Eventually graduating to the Groundlings in Los Angeles, McCarthy landed Gilmore Girls, which she fawned over as a tribute to mothers and daughters. She then began a director-actress partnership with Paul Feig after auditioning alongside Groundlings peer Kristin Wiig for Bridesmaids. From then on, McCarthy successfully wove through a rich career as a comedic actress, and her easy-going sense of humor was apparent as she recalled various auditions and experiences.

“You got in there and were too weird!” She laughed about feeling unnecessarily humiliated on the drive back from her first Bridesmaids audition, and when asked about rudely shutting down Bradley Cooper’s character in Hangover III, quipped with a wave of her hand, “This is probably good for him.”

McCarthy also discussed the physicality of her comedic roles. An athlete growing up, she desired to do her own stunts, sometimes at the consequence of her own bodily safety. It soon became clear that throughout her career, McCarthy’s strength is that she’s willing to go all in, to try it all. Except, that is, for maybe one thing: “I don’t know how to play pleasant,” she said, noting her exasperation of many bland female roles she reads in scripts. Indeed, all of McCarthy’s characters, whether you like them or not, are flawed, nuanced, lovable, laughable, and honest.

“I’m very interested in all of their self-defense mechanisms,” McCarthy said of what she finds the most intriguing in her characters. It is this introspective nature coupled with her effortless funny streak that sets her apart from other actors and rightfully garnered her a Best Actress nod for her role as writer-forger Lee Israel in Can You Ever Forgive Me?, a role she offered up herself for after falling in love with the script.
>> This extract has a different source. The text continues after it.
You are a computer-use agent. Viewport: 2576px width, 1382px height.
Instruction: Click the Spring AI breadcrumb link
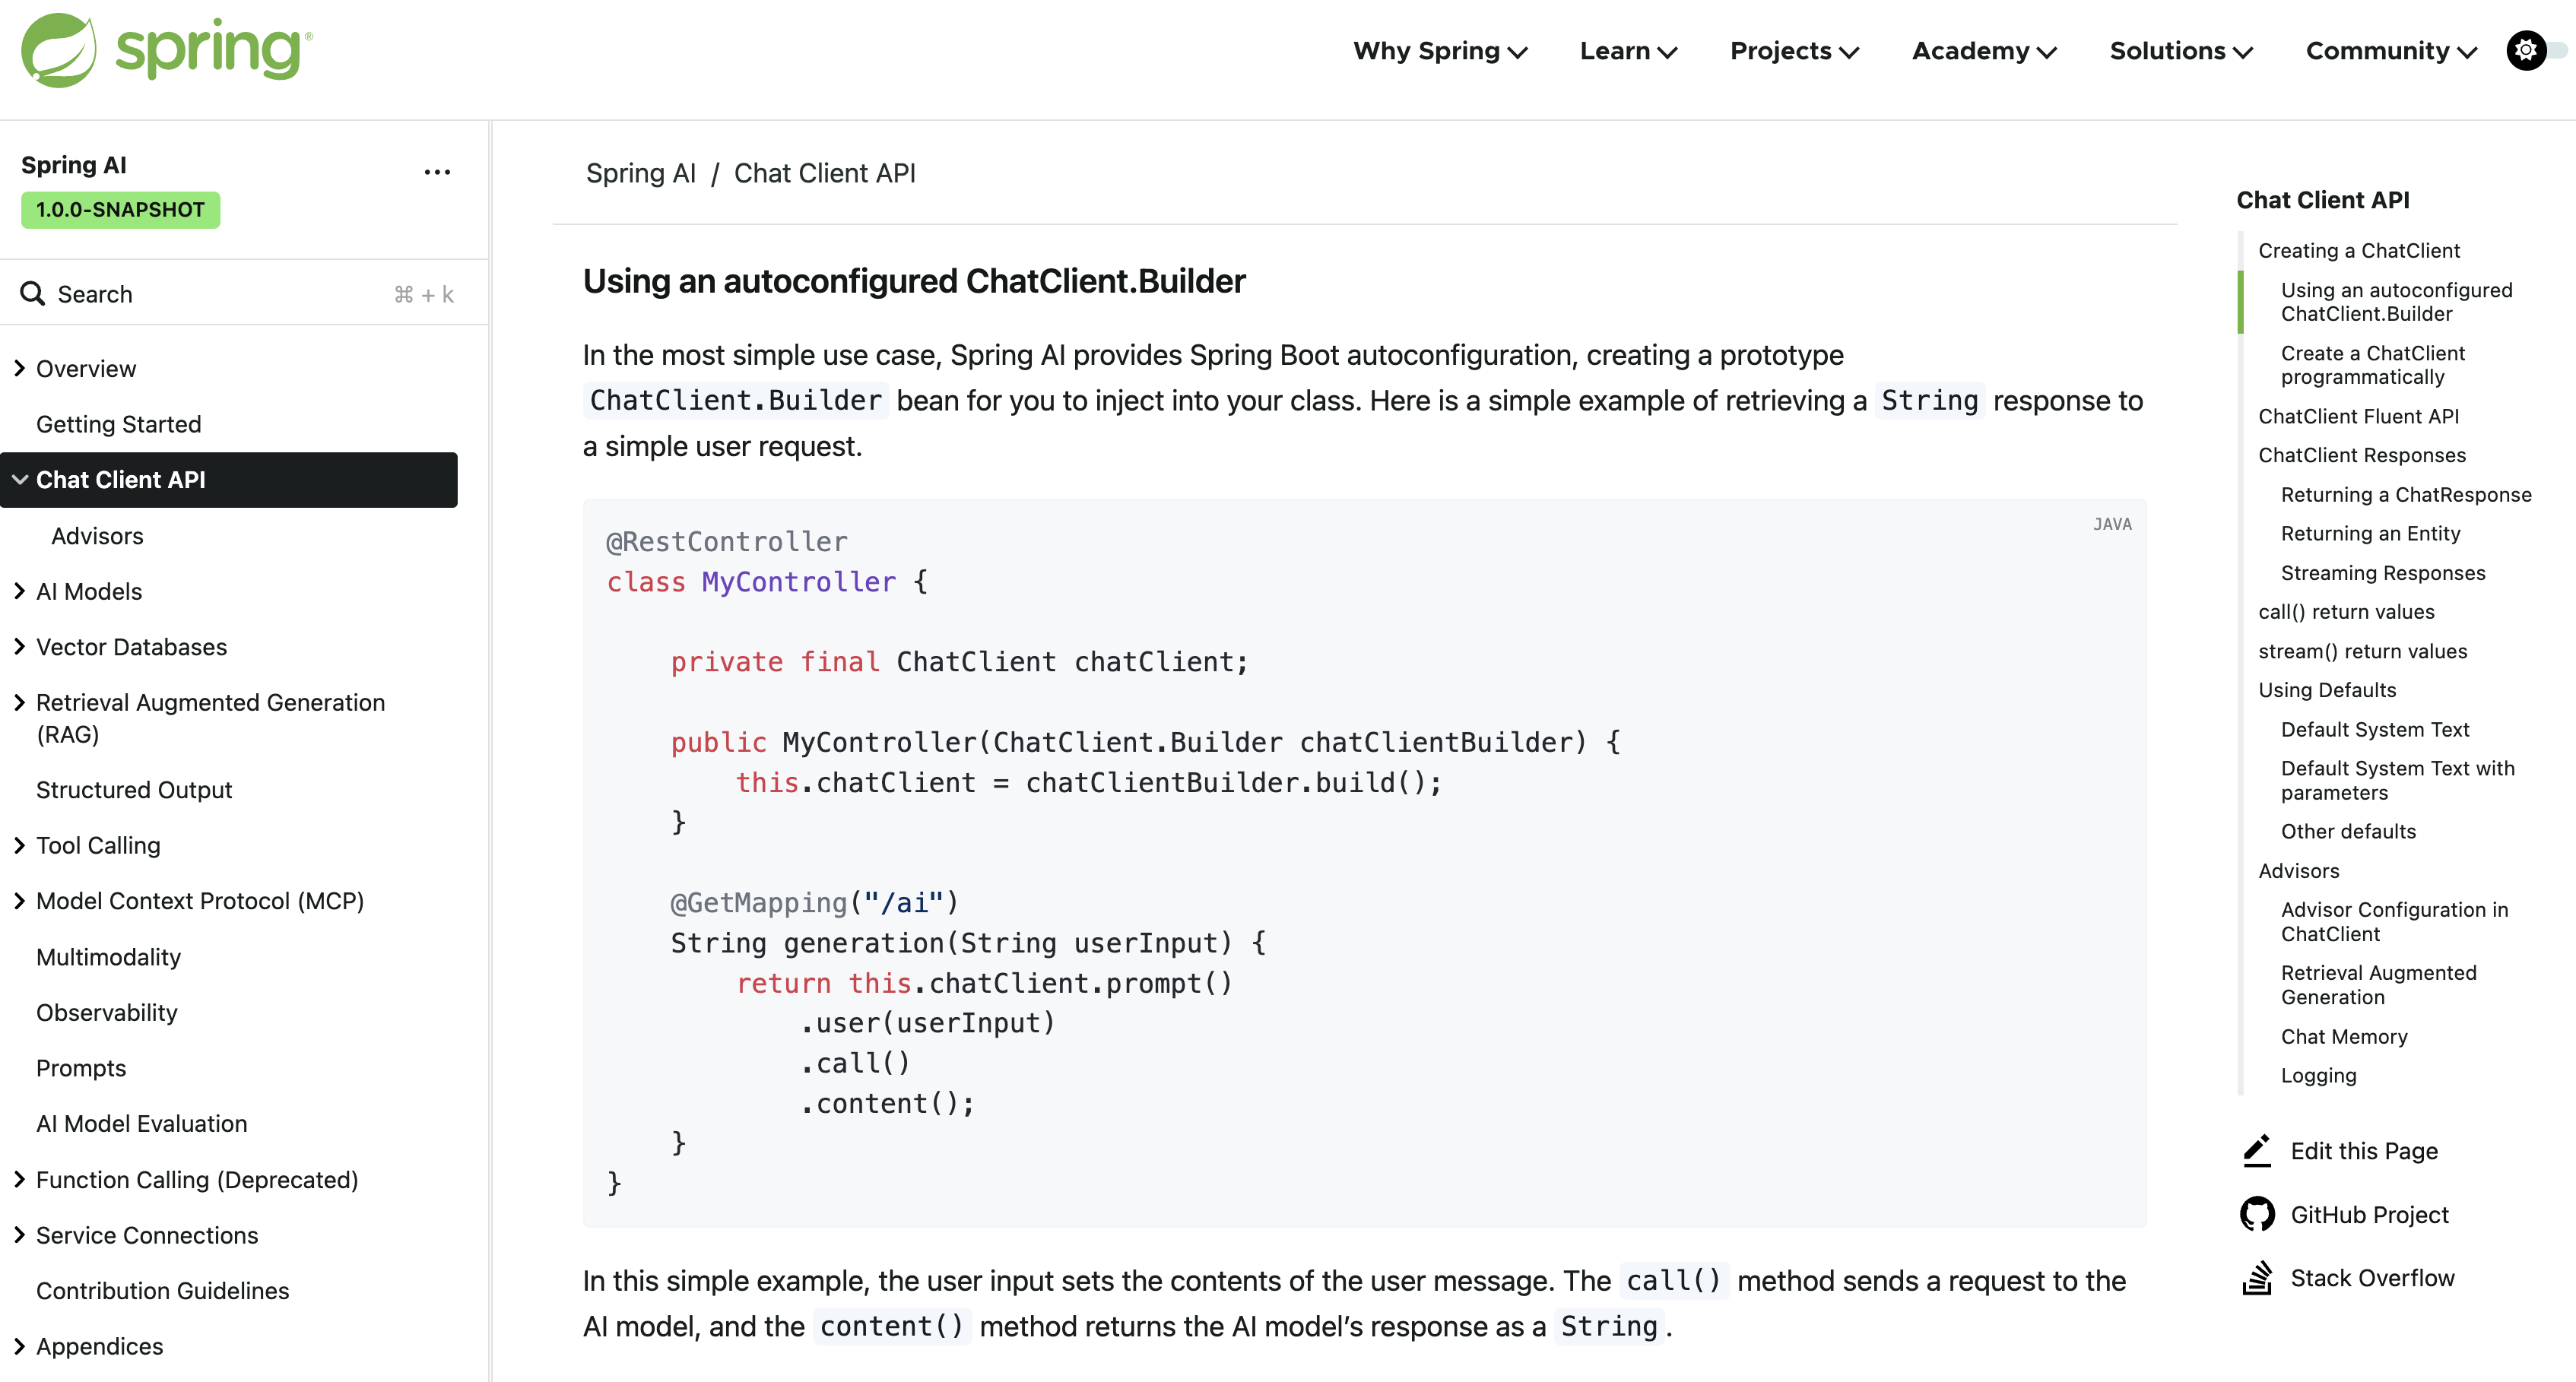(x=640, y=173)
McCarthy’s own character was also brought to center stage by her Can You Ever Forgive Me? costar Richard E. Grant, who is also nominated at the Academy Awards for Best Supporting Actor. After effusive and playful praise, Grant got down on one knee to hand McCarthy her trophy, and the obvious admiration and respect between the two allowed the night to end in a celebration of humor, friendship, and a loving, long-lasting career.